Hi and thank you so much for this query.

I am sorry to hear about your battle with these various cardiac pathologies. I understand your wish to get off coumadins. Is that any reason that you may want to disclose that makes this decision pressing?

PFO and ASA have been independently linked as causes of stroke. A combination of both makes it even more concerning as concerns the possibility of thrombo-embolic events. Prophylaxis is generally considered in these patients. Aspirin or coumadins are the drugs often considered.

Based on the CHADS2 score, you are not supposed to take coumadins for prophylaxis for thromboembolic events. But this score does not take into consideration other conditions like the ASA with PFO that you have ant from the findings above clearly puts you at a slightly higher risk. Doctors uses judgement beyond the everyday classic recommendations in text books to adjust treatment for their patients and that is what makes medicine still an interactive and not robotic science. If I were your doctor, I would have also strongly considered you for this drug too. This is because you have multiple risk factors: Chads score of 1, pfo and ASA, and history of Afib. You are definitely at high risk.
However you may want to talk to your doctor to understand the exact reasons why he may want to maintain you on this drug or whether he may consider to take you off this drug.

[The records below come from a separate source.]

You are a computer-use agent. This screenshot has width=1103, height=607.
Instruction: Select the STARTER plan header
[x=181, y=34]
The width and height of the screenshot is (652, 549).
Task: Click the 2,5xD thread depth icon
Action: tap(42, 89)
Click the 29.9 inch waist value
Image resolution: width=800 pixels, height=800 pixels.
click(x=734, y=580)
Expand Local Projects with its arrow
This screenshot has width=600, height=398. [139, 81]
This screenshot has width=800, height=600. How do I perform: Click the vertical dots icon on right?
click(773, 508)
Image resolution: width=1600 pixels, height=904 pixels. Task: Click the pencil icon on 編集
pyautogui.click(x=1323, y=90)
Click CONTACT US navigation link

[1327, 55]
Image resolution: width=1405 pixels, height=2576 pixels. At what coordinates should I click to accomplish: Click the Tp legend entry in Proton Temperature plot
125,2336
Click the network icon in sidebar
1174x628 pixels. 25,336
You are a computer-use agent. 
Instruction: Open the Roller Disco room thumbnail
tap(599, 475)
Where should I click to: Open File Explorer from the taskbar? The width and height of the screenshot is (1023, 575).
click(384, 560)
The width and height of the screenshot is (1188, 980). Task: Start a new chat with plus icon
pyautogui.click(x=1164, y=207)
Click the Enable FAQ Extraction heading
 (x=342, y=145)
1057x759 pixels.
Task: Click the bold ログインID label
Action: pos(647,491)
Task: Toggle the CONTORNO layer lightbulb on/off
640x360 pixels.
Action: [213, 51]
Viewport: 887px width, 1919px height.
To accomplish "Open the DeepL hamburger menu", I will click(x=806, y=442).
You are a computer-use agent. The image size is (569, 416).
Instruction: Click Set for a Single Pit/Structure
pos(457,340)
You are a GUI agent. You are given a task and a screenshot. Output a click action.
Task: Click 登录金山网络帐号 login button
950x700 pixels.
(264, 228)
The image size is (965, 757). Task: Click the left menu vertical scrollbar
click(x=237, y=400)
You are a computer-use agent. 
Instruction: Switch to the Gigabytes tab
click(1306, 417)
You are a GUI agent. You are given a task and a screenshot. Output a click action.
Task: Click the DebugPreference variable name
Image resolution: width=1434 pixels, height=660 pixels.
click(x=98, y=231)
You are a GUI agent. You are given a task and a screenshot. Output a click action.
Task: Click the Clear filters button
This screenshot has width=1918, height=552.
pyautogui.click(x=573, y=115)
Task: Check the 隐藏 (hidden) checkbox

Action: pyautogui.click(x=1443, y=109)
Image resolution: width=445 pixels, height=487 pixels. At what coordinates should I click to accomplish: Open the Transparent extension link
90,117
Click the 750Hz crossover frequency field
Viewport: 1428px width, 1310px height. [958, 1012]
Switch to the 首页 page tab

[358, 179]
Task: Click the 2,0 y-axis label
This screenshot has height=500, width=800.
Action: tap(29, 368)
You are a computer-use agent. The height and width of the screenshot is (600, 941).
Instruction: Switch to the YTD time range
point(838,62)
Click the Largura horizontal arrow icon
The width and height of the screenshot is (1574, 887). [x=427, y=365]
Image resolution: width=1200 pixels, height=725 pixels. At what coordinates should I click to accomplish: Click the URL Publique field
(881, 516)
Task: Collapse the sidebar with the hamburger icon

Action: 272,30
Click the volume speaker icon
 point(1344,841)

For now, you don't have Afib and I don't want to factor it into the decision of maintaining you on coumadins or not. Even without this, I still suggest that getting you on coumadins is being prudent. However, it is a highly debatable decision and depends on who your doctor is. Please, go through this article and learn more on this issue. WWW.WWWW.WW
I hope this helps and provide ample information for you to act on. Also, talk to your doctor and hear his opinion. This is very important, too. If there are any specific answers you did not get from me, please ask follow up questions and I will gladly address them. I wish you well.